2. Focus on foundations not fads. I went through phases in ministry and could follow them by the articles and notes I kept. Honestly, this was tough to swallow. I saw what I would now see as fads, not long-term helpful ministry foundations. It made me ask the question: What am I focusing on today that will be gone tomorrow?

3. Purging is important. I threw away a lot of stuff that I didn't scan. I kept too much. So I'm asking how I can be more discerning? Using Evernote doesn't change my ability to keep things I don't need. In fact, I just deleted a handful of notes I realized I didn't need to keep.

4. Information is good - Access is necessary. Possessing information and having access to that information are two different things. Evernote gives me access to the notes from books I've read (I have several ministry servants type up notes of quotes), articles from magazines such as Harvard Business Review and Leadership, significant and insightful blog posts and more. The most immediate impact has been to my teaching role. Evernote has provided a powerful search engine for the words, articles and books that God has brought my way. Of course, having access to information and actually using it are two different things as well!

Here's one example of some great teaching and encouragement that had been buried in paper files. I'm glad I kept it. I'm really glad I now have access to it!

From the World Methodist Conference in Brighton, England 2001 - a teaching with late British evangelist Rob Frost: "Communicating the Gospel in Today's World."
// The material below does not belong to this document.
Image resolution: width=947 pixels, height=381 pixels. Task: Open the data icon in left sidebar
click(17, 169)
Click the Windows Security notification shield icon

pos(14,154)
1. You need a burden for the lost otherwise you won't have the heart to continue

2. All evangelism must be church based      
--> During the 1st century of Methodism it reached the unchurched      
--> During the 2nd century of Methodism it switched to Sunday School, reaching people within. The invention of Sunday School turned out to be a a detrimental shift in focus from evangelism by individuals through relationships in the community to an internal job of the church.

3. Evangelism must be incarnational - be where people are - Jesus touched, healed, was in the crowd and mixed with outcasts

4. Evangelism must reach the unreached not the already churched or saved - John Wesley liked to say that we should "go to those who need you the most."

5. Evangelism must invite people to belong - not just 4 steps - it's a relationship - evangelism moves people in a relationship of trust

6. Evangelism must be culturally relevant - can't reach surfers in a suit

7. Evangelism must address felt needs: meaning, security, loneliness, spirituality

Evernote has been a tool to help me uncover hidden gems. What could you do with it?